**INPUT FOR THIS TASK:**
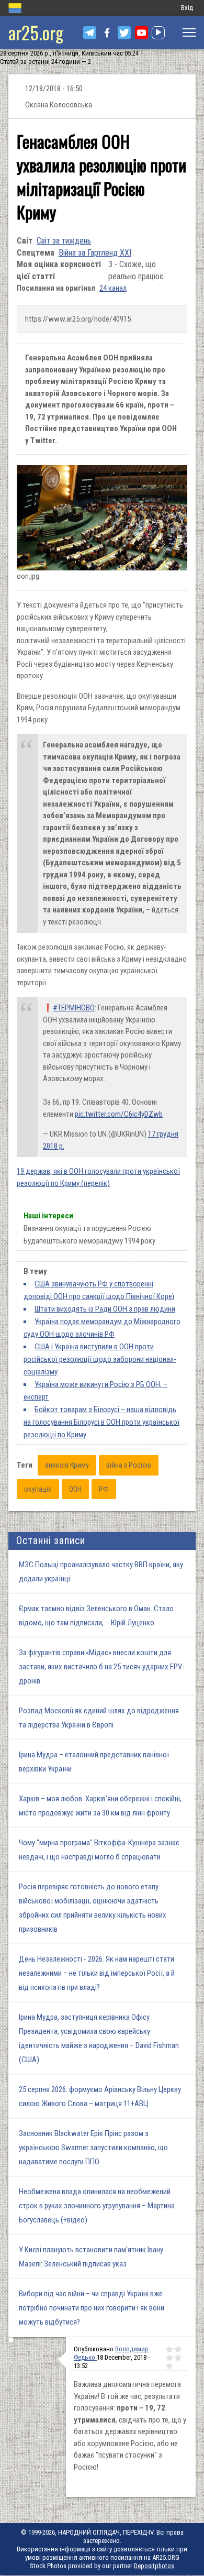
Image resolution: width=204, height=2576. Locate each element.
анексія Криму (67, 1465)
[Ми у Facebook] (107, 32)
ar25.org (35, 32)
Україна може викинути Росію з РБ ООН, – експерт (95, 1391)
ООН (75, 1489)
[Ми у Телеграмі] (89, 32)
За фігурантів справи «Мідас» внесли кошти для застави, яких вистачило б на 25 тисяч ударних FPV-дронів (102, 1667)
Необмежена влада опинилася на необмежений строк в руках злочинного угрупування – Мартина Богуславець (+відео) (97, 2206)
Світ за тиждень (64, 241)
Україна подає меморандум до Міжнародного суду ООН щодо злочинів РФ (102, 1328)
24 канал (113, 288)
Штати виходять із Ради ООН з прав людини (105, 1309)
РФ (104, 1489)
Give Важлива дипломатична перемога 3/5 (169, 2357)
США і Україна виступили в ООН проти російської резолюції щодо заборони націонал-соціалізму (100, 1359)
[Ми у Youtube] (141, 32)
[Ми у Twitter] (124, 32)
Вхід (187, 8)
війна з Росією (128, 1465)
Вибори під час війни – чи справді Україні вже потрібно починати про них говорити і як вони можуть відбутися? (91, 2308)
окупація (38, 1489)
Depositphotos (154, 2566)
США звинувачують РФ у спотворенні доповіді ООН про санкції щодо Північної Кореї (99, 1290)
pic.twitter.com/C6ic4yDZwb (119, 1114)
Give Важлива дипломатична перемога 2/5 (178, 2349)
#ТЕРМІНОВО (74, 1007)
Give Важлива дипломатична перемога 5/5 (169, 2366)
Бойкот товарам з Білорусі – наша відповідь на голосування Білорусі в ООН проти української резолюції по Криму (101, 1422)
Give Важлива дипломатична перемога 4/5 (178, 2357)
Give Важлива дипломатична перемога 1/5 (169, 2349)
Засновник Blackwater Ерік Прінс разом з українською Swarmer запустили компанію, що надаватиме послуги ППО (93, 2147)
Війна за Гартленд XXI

**PROBLEM REQUIREMENTS:**
With the pictures removed, the entries above should be transcribed exactly.

**EXERCISE ANSWER:**
Image resolution: width=204, height=2576. Locate each element.
анексія Криму (67, 1465)
[Ми у Facebook] (107, 32)
ar25.org (35, 32)
Україна може викинути Росію з РБ ООН, – експерт (95, 1391)
ООН (75, 1489)
[Ми у Телеграмі] (89, 32)
За фігурантів справи «Мідас» внесли кошти для застави, яких вистачило б на 25 тисяч ударних FPV-дронів (102, 1667)
Необмежена влада опинилася на необмежений строк в руках злочинного угрупування – Мартина Богуславець (+відео) (97, 2206)
Світ за тиждень (64, 241)
Україна подає меморандум до Міжнародного суду ООН щодо злочинів РФ (102, 1328)
24 канал (113, 288)
Штати виходять із Ради ООН з прав людини (105, 1309)
РФ (104, 1489)
Give Важлива дипломатична перемога 3/5 (169, 2357)
США і Україна виступили в ООН проти російської резолюції щодо заборони націонал-соціалізму (100, 1359)
[Ми у Youtube] (141, 32)
[Ми у Twitter] (124, 32)
Вхід (187, 8)
війна з Росією (128, 1465)
Вибори під час війни – чи справді Україні вже потрібно починати про них говорити і як вони можуть відбутися? (91, 2308)
окупація (38, 1489)
Depositphotos (154, 2566)
США звинувачують РФ у спотворенні доповіді ООН про санкції щодо Північної Кореї (99, 1290)
pic.twitter.com/C6ic4yDZwb (119, 1114)
Give Важлива дипломатична перемога 2/5 (178, 2349)
#ТЕРМІНОВО (74, 1007)
Give Важлива дипломатична перемога 5/5 (169, 2366)
Бойкот товарам з Білорусі – наша відповідь на голосування Білорусі в ООН проти української резолюції по Криму (101, 1422)
Give Важлива дипломатична перемога 4/5 (178, 2357)
Give Важлива дипломатична перемога 1/5 (169, 2349)
Засновник Blackwater Ерік Прінс разом з українською Swarmer запустили компанію, що надаватиме послуги ППО (93, 2147)
Війна за Гартленд XXI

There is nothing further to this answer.